The proof follows directly from differentiating the expression inside the square brackets. Note that as a function of $\beta$, the expression is differentiable and convex, hence its minimum will be achieved at the stationary point, i.e. $\nabla f(\beta^t) + \frac{1}{s^t} (\beta - \beta^t) = 0$, which rearranges to $\beta = \beta^t - s^t \nabla f(\beta^t)$.

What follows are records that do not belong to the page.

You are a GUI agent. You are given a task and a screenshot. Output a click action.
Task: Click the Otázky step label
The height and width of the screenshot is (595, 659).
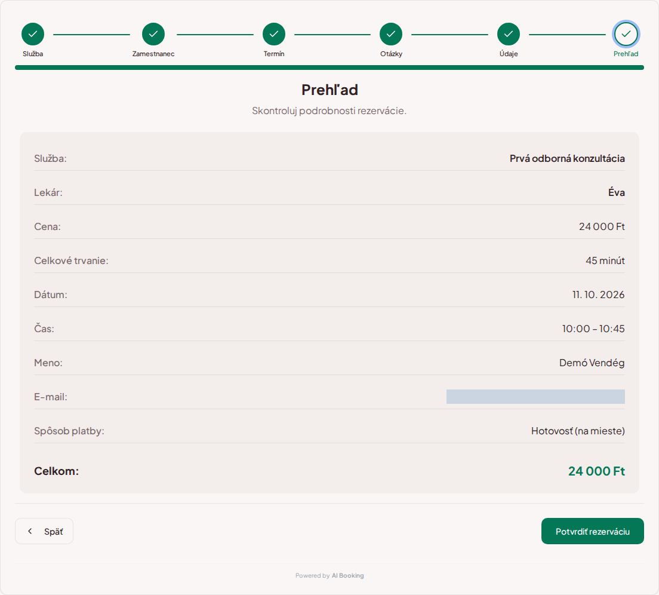[x=392, y=54]
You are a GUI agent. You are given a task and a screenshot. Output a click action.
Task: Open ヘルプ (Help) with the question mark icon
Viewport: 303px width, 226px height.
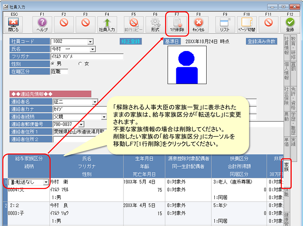click(x=42, y=22)
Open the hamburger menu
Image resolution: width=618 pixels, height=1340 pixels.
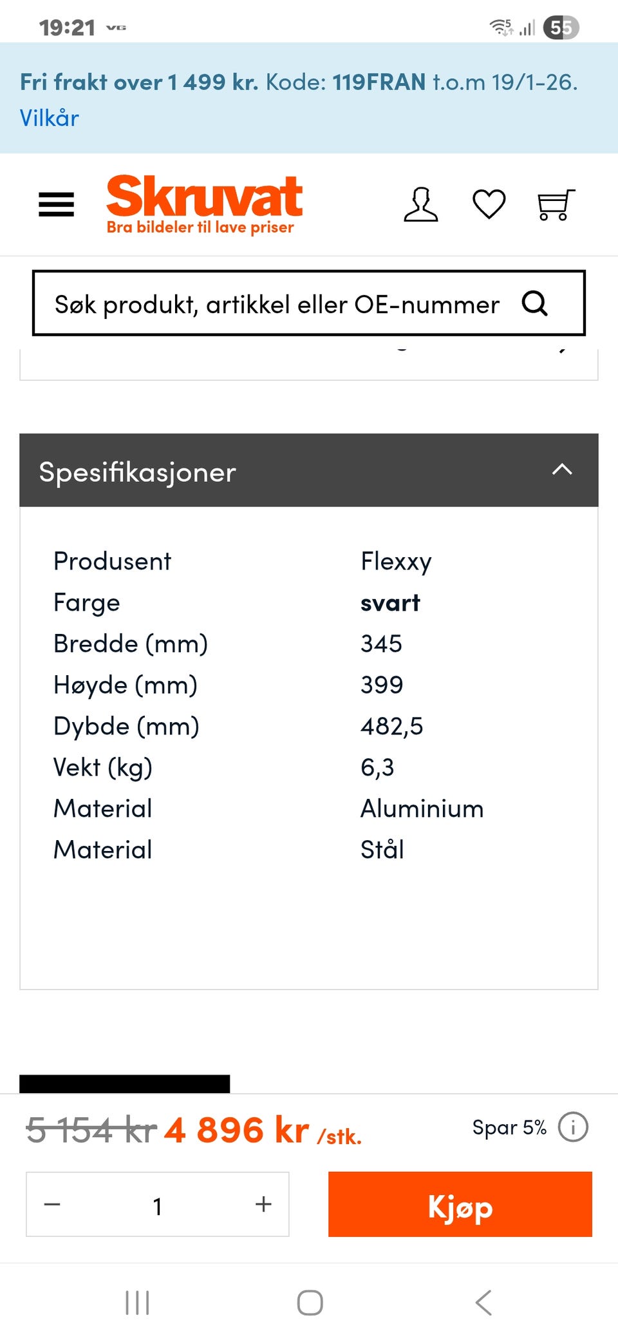pyautogui.click(x=57, y=205)
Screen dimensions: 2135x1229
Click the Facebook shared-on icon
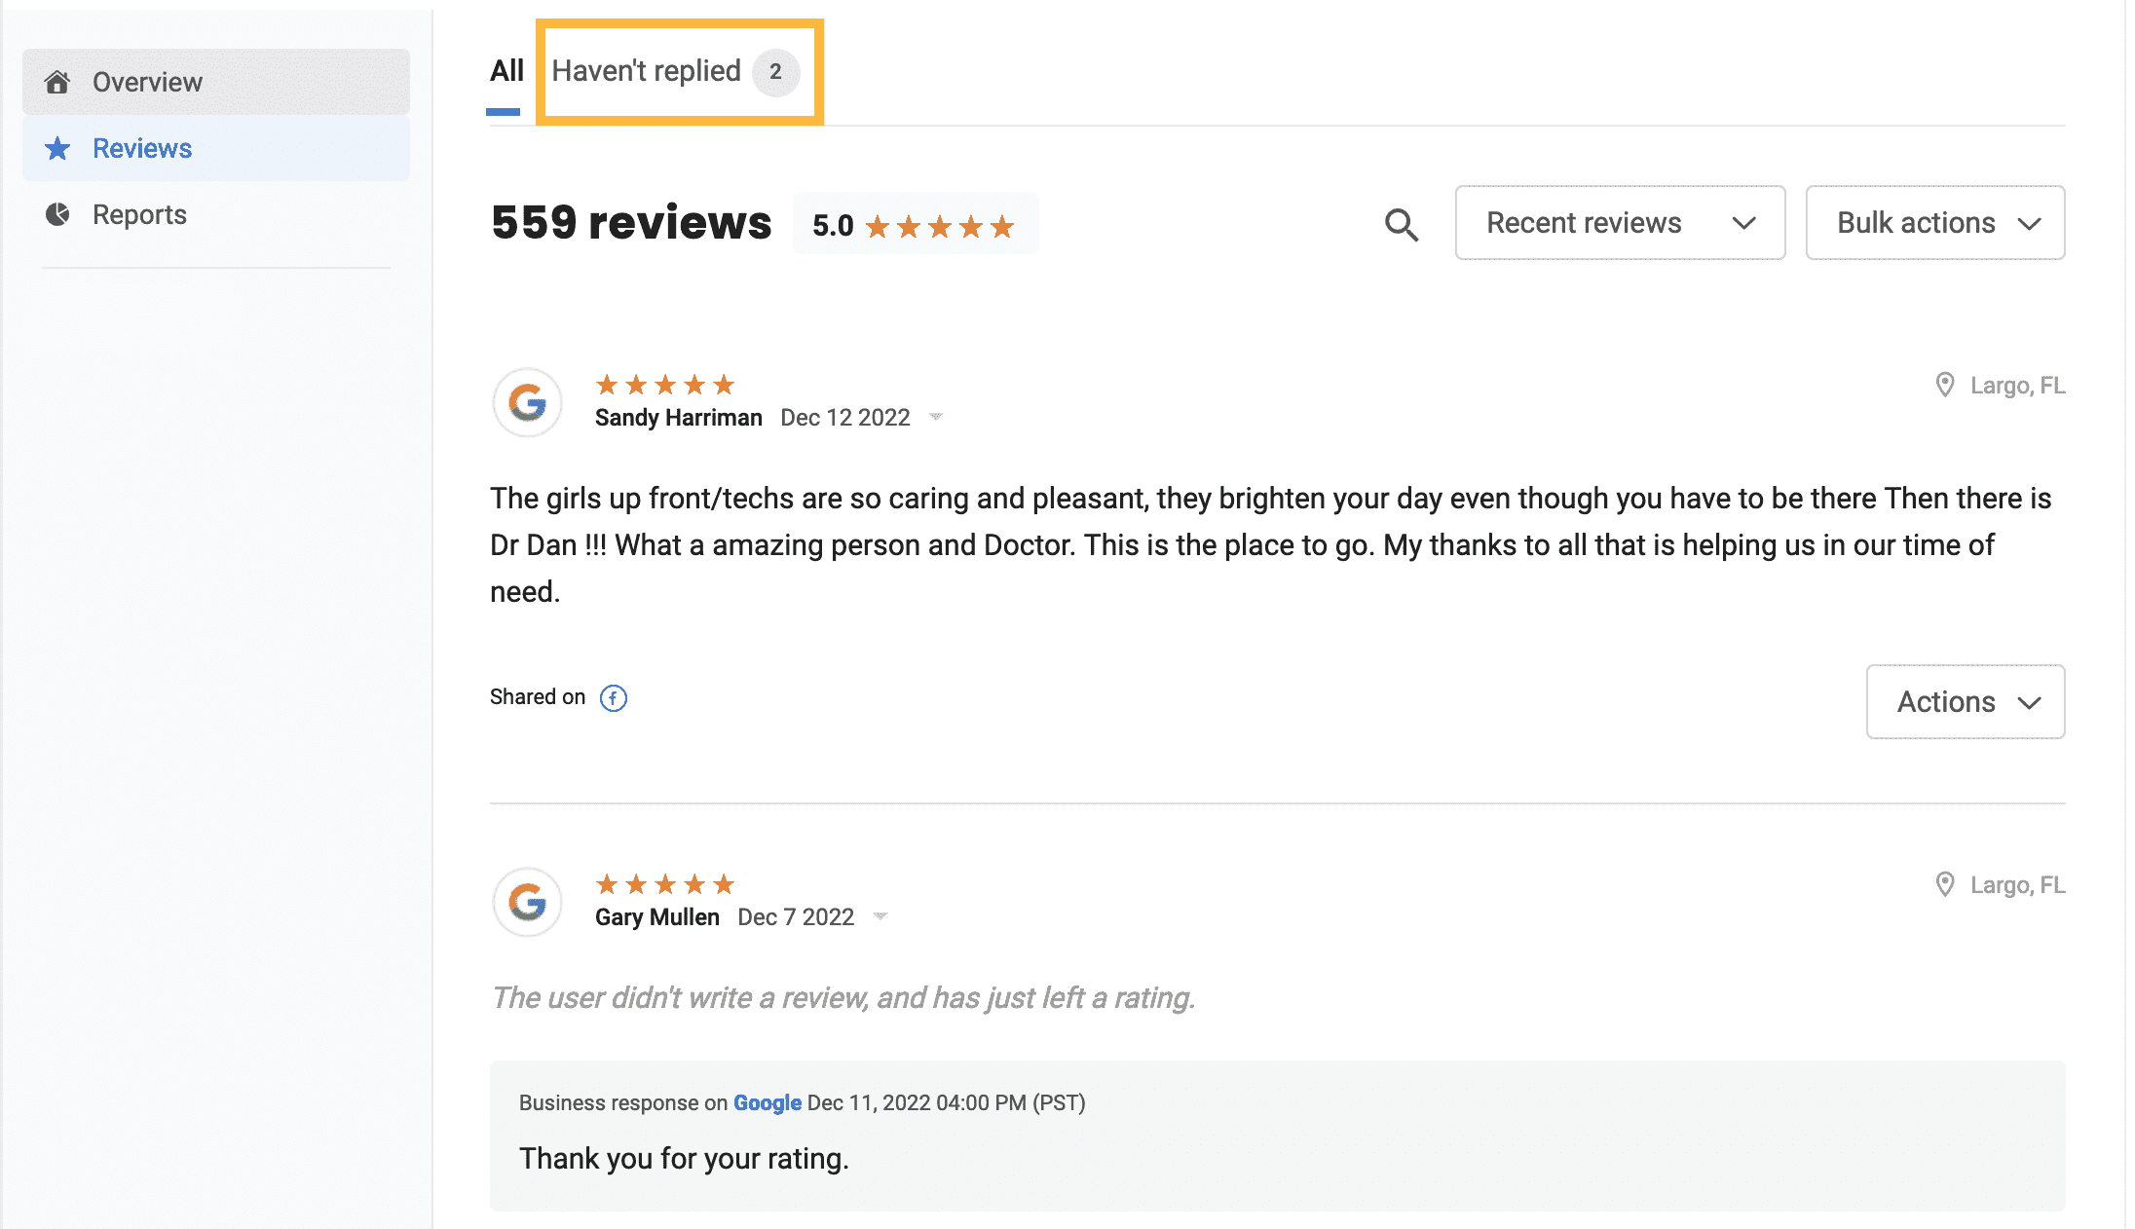coord(613,698)
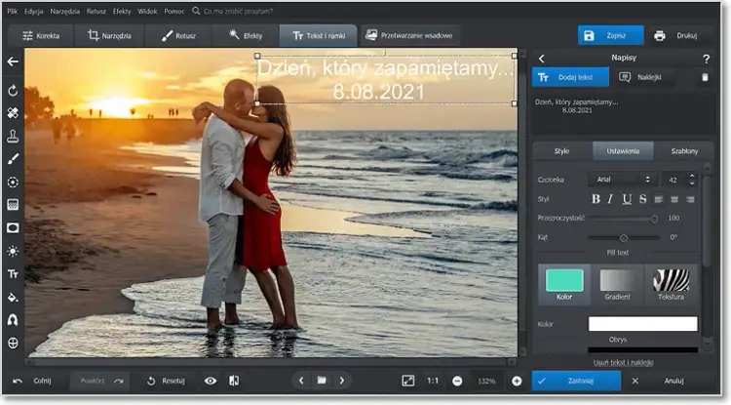Screen dimensions: 731x405
Task: Click the trash icon to delete text
Action: coord(705,77)
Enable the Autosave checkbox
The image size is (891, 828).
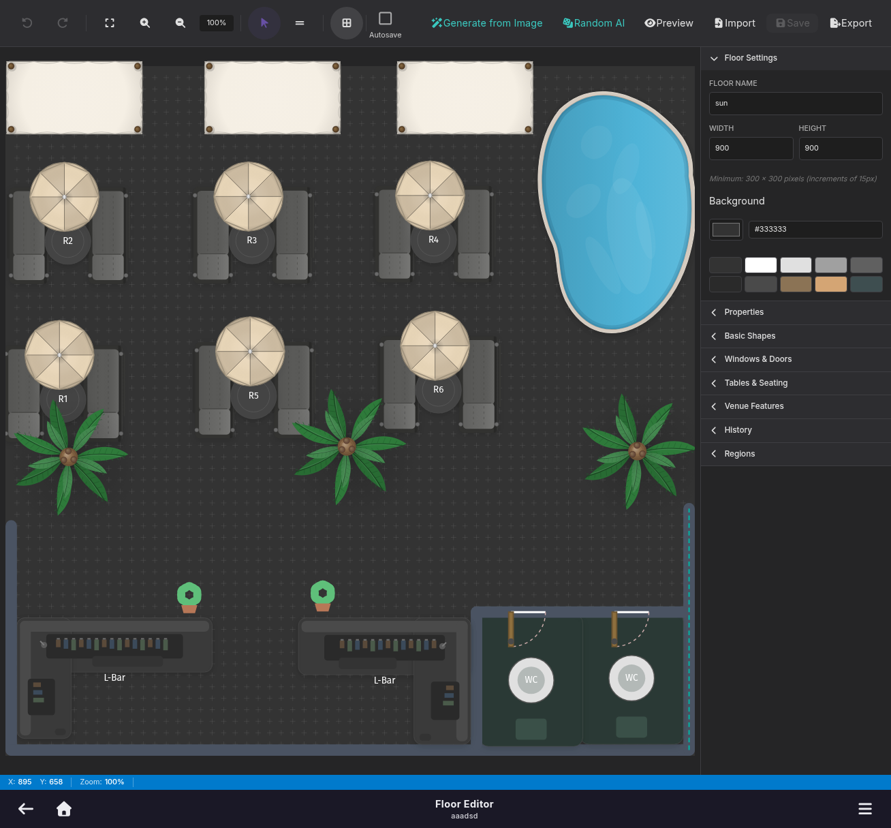pyautogui.click(x=385, y=18)
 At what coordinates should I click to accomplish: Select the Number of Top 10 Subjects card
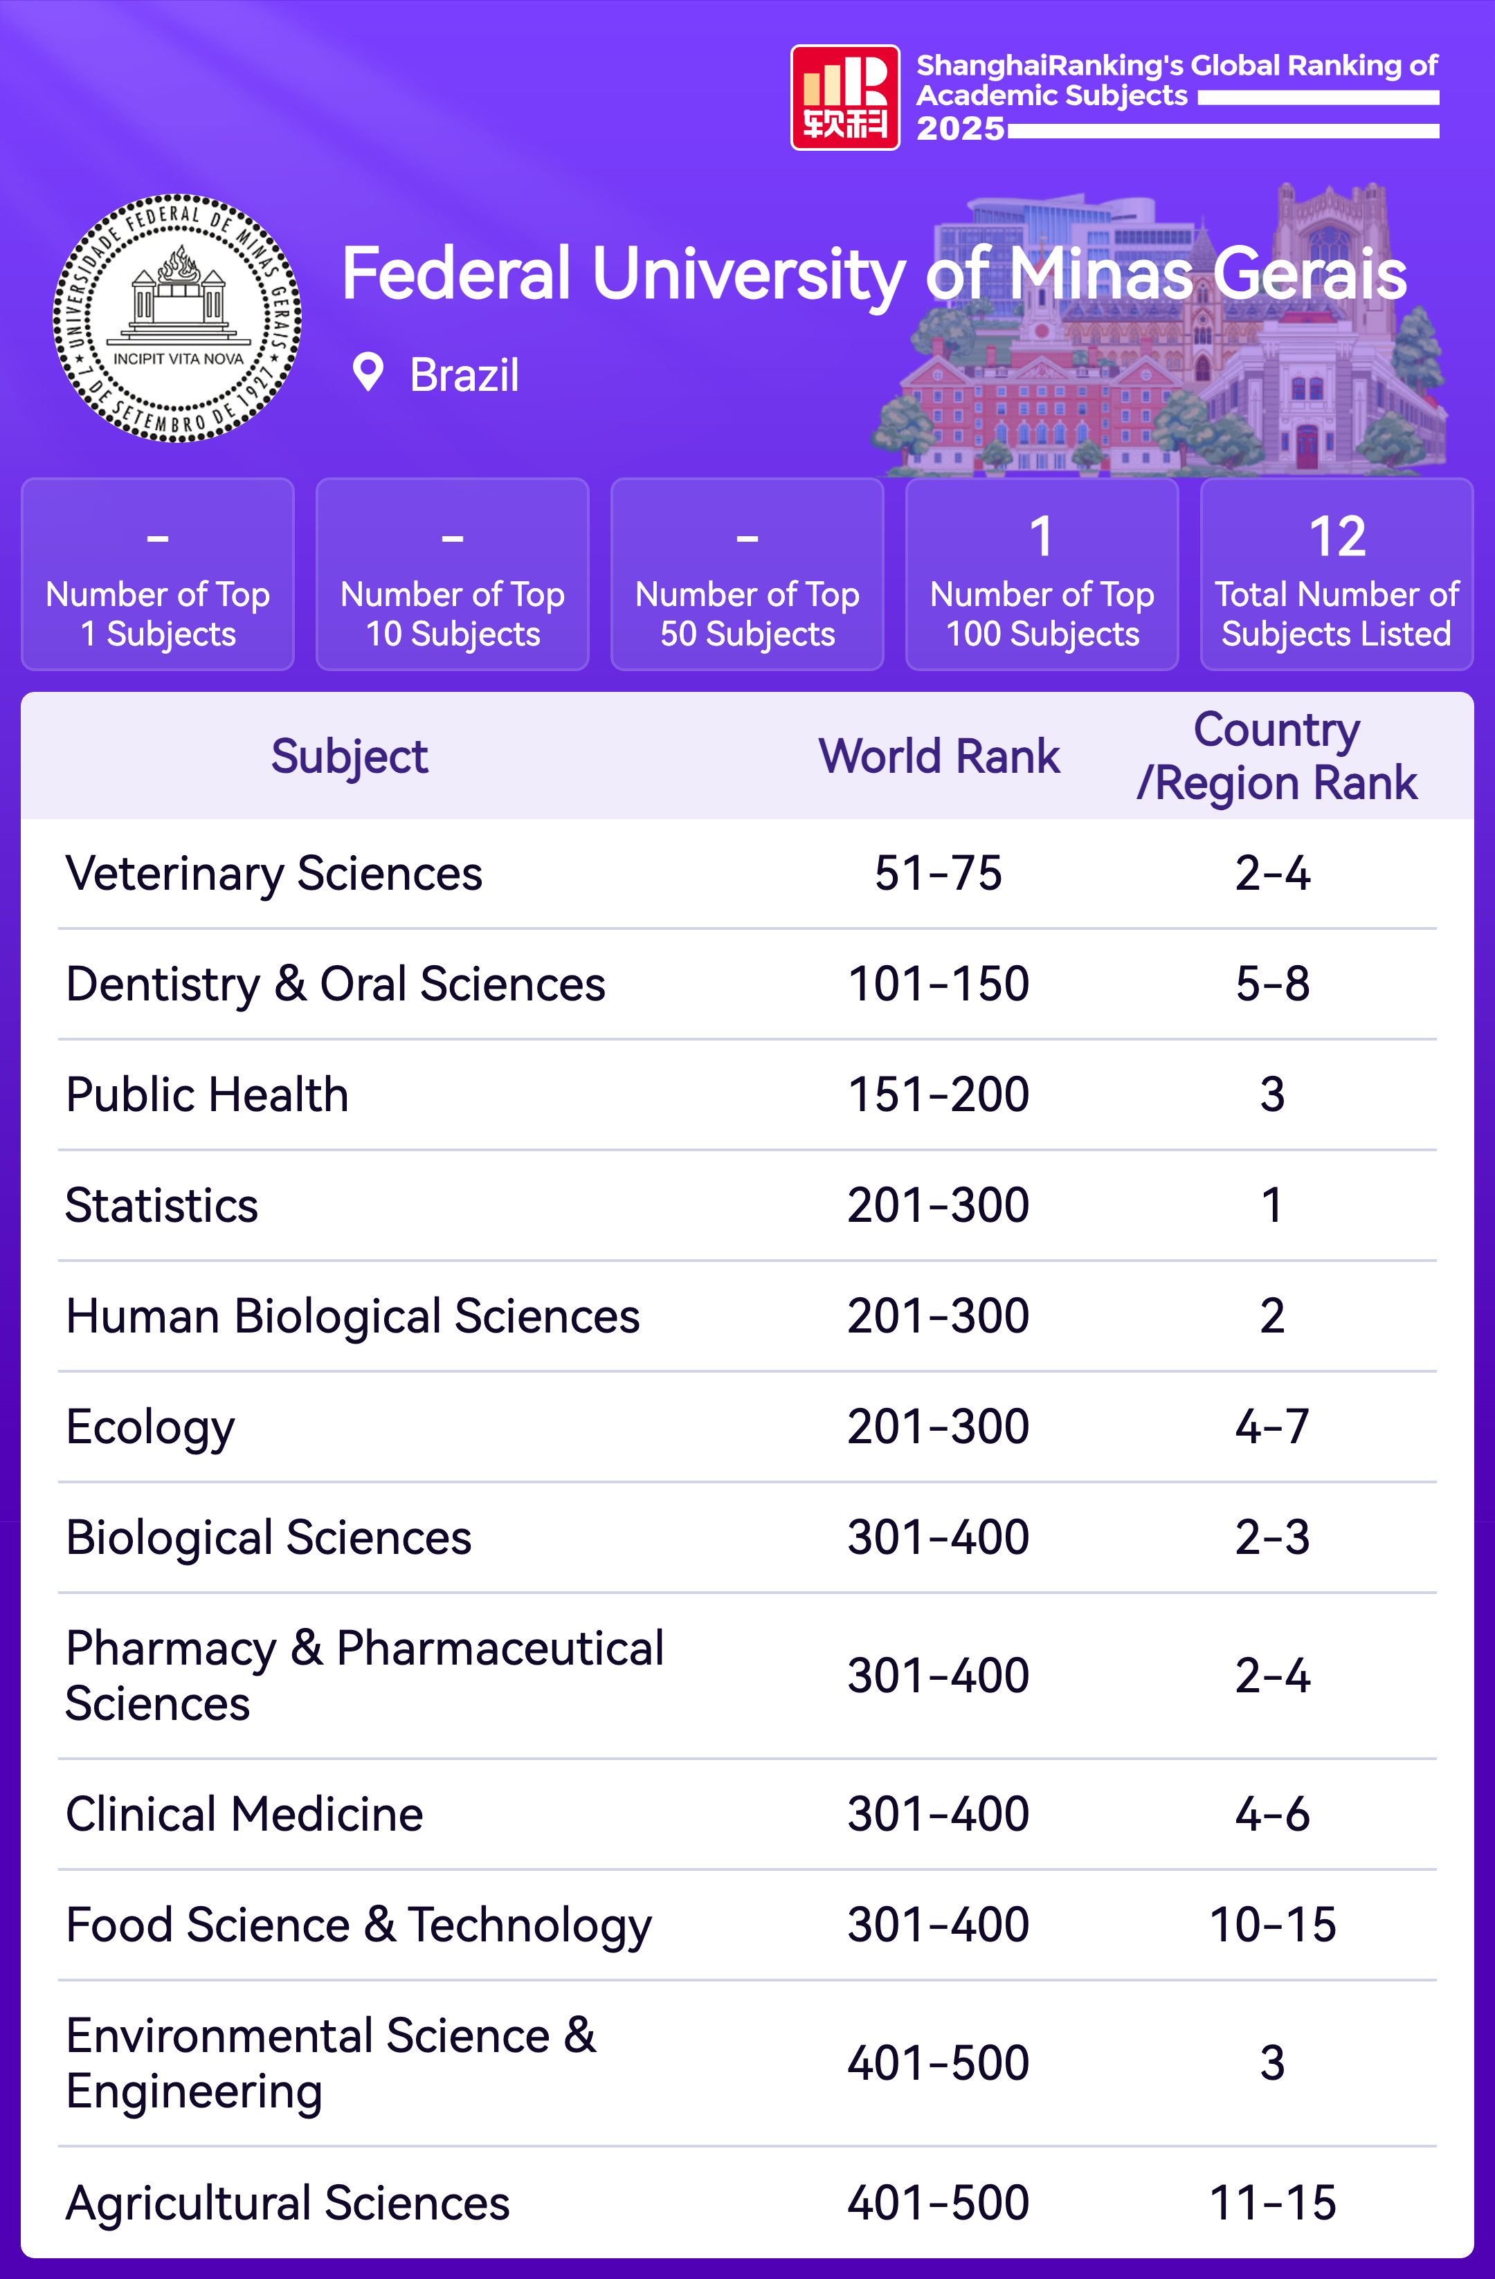pos(452,575)
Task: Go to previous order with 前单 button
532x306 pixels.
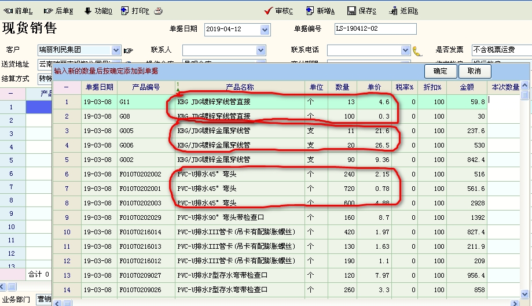Action: 19,10
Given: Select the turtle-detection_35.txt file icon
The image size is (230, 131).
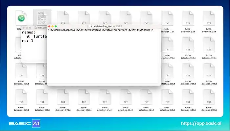Looking at the screenshot, I should click(x=126, y=97).
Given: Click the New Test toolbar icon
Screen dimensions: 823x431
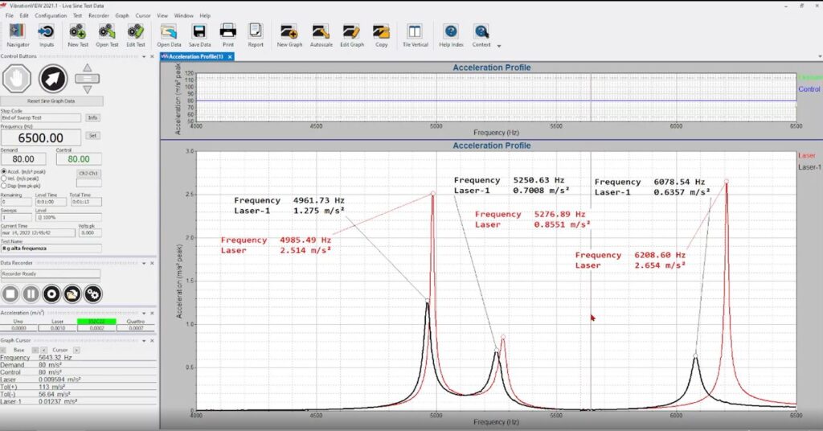Looking at the screenshot, I should click(x=78, y=32).
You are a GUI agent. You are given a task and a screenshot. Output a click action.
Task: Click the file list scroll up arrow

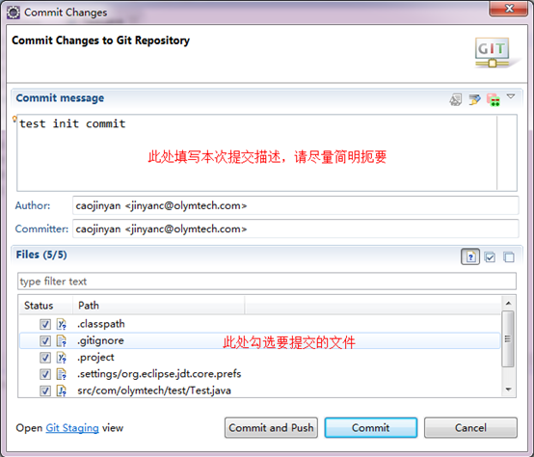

You can think of the expression on the RHS in $(1)$ as a quadratic approximation. Taking a second-order Taylor expansion of $f$ and $\beta^t$, we have $f(\beta) \approx f(\beta^t) + \langle \nabla f(\beta^t), \beta - \beta^t \rangle + \frac{1}{2} (\beta - \beta^t)^T \nabla^2 f(\beta^t) (\beta - \beta^t).$

Replacing the Hessian $\nabla^2 f(\beta^t)$ with $\dfrac{1}{t}I$ gives the expression in $(1)$.

What does this alternate formulation give us? This formulation generalizes easily to the idea of projected gradient descent. The problem above was unconstrained, in the sense that $\beta$ could potentially be any vector in $\mathbb{R}^p$. If we require $\beta$ to lie in some convex constraint set $\mathcal{C}$, then we could generalize each gradient step to be $\beta^{t+1} = \underset{\beta \in \mathcal{C}}{\text{argmin}} \left\{ f(\beta^t) + \langle \nabla f(\beta^t), \beta - \beta^t \rangle + \frac{1}{2s^t} \| \beta - \beta^t \|_2^2 \right\}.$

This corresponds to taking a gradient step $\beta^t - s^t \nabla f(\beta^t)$, then projecting the result onto the set $\mathcal{C}$.

This formulation will also lead us to a more general class of methods called proximal gradient methods, of which project gradient descent is a special case.

References:

1. Hastie, Tibshirani & Wainwright. Statistical Learning with Sparsity. (In particular, pp101-103.)